Noutros trabalhos, Sarah Affonso retrata também a família, num imaginário simbólico e afectivo que invoca, mais uma vez, toda a iconografia popular.
Num contexto de revoluções, mas marcado por muitos preconceitos, Portugal ficara atrasado e não dera, ainda, o salto para o novo século XX, vivendo à margem da vida artística e intelectual europeia.

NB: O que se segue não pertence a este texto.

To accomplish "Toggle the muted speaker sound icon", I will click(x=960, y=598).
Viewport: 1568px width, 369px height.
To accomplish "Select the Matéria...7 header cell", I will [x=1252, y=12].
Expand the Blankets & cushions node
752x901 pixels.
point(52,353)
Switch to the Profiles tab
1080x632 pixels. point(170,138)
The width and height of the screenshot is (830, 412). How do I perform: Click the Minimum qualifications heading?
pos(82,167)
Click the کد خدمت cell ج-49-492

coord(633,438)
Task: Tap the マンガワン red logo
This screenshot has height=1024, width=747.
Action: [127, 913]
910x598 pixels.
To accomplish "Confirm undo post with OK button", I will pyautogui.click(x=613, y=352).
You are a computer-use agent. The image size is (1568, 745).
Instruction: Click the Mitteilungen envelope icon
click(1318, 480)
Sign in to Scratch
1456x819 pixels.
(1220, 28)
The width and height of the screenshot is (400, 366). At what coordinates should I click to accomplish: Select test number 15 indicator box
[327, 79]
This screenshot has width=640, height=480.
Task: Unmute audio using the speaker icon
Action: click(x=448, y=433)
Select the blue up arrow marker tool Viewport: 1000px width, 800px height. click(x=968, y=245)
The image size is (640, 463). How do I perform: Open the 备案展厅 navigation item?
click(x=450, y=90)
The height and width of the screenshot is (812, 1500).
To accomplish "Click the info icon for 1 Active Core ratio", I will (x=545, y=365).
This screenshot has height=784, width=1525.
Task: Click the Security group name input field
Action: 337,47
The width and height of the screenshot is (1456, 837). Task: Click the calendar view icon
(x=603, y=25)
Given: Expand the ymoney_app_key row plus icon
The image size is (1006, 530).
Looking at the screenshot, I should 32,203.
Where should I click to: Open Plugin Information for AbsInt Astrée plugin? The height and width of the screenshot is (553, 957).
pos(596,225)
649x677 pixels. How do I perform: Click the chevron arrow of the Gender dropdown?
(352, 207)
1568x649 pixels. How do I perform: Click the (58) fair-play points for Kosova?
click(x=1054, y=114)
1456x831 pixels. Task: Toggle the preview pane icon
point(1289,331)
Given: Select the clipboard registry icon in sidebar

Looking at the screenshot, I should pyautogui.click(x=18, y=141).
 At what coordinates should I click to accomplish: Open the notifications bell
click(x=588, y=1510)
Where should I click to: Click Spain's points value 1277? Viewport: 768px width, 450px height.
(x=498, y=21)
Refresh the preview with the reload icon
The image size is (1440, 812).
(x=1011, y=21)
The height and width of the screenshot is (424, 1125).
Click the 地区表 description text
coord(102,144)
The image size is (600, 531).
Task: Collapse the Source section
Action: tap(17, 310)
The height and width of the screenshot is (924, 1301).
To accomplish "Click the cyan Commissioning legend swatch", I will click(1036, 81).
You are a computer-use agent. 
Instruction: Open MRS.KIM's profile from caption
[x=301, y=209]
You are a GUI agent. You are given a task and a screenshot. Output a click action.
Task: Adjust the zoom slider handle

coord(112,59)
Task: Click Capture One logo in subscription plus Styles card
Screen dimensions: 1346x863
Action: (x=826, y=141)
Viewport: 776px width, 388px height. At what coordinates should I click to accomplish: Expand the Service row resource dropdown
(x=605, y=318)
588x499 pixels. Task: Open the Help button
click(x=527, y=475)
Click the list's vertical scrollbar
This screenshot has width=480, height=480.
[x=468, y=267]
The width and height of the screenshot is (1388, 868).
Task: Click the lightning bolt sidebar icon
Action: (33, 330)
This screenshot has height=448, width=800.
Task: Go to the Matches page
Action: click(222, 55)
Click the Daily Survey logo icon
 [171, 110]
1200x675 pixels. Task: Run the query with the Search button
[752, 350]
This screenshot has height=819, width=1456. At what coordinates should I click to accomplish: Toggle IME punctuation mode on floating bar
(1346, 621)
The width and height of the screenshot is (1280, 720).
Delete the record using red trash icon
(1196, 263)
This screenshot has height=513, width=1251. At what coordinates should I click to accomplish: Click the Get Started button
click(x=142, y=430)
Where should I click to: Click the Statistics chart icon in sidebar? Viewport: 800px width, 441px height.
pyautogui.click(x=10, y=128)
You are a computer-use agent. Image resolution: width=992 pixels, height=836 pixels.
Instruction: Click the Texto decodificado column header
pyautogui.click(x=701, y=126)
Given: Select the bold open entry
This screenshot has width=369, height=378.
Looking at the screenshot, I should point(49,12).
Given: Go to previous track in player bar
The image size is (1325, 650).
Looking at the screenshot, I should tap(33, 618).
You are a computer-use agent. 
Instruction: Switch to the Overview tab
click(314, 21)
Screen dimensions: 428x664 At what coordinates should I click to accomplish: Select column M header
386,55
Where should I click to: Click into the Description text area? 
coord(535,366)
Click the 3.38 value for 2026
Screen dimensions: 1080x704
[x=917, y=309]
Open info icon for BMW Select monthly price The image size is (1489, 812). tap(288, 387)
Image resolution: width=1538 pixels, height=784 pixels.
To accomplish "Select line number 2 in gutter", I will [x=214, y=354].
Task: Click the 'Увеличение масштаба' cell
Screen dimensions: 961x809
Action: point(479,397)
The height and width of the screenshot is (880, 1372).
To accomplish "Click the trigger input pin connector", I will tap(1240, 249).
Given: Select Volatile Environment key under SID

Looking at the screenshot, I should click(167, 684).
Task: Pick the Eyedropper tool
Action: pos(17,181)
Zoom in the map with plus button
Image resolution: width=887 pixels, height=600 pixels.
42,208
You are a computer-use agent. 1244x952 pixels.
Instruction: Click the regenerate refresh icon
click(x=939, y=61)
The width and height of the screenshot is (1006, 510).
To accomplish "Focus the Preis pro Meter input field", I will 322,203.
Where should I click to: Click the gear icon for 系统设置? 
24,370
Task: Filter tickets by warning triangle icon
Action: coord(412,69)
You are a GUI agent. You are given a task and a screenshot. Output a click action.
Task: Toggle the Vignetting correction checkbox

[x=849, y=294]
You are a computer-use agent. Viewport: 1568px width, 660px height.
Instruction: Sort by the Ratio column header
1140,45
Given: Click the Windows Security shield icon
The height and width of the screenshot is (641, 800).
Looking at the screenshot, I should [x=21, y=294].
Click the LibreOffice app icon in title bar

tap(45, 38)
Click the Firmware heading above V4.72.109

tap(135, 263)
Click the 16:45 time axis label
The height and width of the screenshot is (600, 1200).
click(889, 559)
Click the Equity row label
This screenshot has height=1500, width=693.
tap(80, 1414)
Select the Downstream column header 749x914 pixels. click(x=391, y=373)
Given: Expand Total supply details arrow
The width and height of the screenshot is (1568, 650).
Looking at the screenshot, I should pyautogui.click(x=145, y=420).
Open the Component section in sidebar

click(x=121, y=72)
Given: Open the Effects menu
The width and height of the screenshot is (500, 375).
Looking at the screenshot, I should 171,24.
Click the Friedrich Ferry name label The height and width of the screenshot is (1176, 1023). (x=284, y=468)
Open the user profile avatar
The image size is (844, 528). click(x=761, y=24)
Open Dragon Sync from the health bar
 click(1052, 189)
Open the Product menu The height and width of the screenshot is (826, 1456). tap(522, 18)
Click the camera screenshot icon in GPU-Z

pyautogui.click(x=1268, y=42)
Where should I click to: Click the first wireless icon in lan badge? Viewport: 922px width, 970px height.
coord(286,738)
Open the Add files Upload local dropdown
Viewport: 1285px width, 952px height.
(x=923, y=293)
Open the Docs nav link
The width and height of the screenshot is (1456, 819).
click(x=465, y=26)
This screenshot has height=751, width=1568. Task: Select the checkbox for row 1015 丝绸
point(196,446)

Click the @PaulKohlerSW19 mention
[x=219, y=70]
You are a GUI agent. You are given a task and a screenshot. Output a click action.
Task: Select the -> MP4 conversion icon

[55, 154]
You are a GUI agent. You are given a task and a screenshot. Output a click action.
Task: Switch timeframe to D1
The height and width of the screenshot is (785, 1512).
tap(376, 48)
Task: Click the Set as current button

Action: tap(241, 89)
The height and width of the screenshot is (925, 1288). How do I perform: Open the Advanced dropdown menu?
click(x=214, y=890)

Sarah, apercebendo-se disso, partiu para Paris, como aliás fizeram quase todos os grandes artistas da sua geração.
Os famosos anos 20, recheados da sumptuosidade da “Belle Époque”, são vividos por Sarah, em Paris, desfrutando de tudo o que de melhor se fazia na época – desde a pintura, à música e ao teatro, passando ainda pelos Ballets Russes – e criando a sua própria maneira de ser moderna (que aprendeu também com Almada).
Participou em várias exposições individuais e colectivas ao lado de grandes artistas internacionais e outros portugueses, como Eduardo Viana.
Quando regressa a Lisboa, frequenta A Brasileira, a par dos intelectuais da altura, com quem tem oportunidade de conviver, apesar de não ser muito convencional uma mulher frequentar a boémia do meio artístico.
O imaginário das suas composições foi sendo influenciado por esse meio por onde circulava, frequentado também por Almada Negreiros, Mário Eloy, Santa Rita, Robert e Sonia Delaunay, e muitos outros artistas como Amadeo de Souza-Cardoso e Mário de Sá-Carneiro, que muito admira, mas conhece apenas de ouvir falar (caso dos dois últimos) – essa geração de Orpheu que marca a definitiva, mas tardia, mudança de pensamento em Portugal.
Em 1934, casou com Almada Negreiros e abdicou da sua pintura, para se ocupar com o lar, os trabalhos manuais, a decoração de interiores e os jardins.
Nessa altura, em que vive em Moledo e em que a sua pintura entrava numa fase muito original, opta por se aplicar nos bordados, repletos de alminhas, casamentos, motivos folclóricos e festas, numa mistura entre a tradição e a crença, que pairavam ainda, no seu imaginário infantil: as memórias de Viana.
Por volta do ano de 1948, encerra definitivamente o seu trabalho como pintora a óleo. E quando, em 1970, Almada Negreiros morre, dedica-se ao desenho e à ilustração de livros infantis: sente-se tão perto do imaginário das crianças, que se julga capaz de despertar toda a atenção desse público.
Sarah Affonso morreu em 1983, aos oitenta e quatro anos, treze depois de Almada.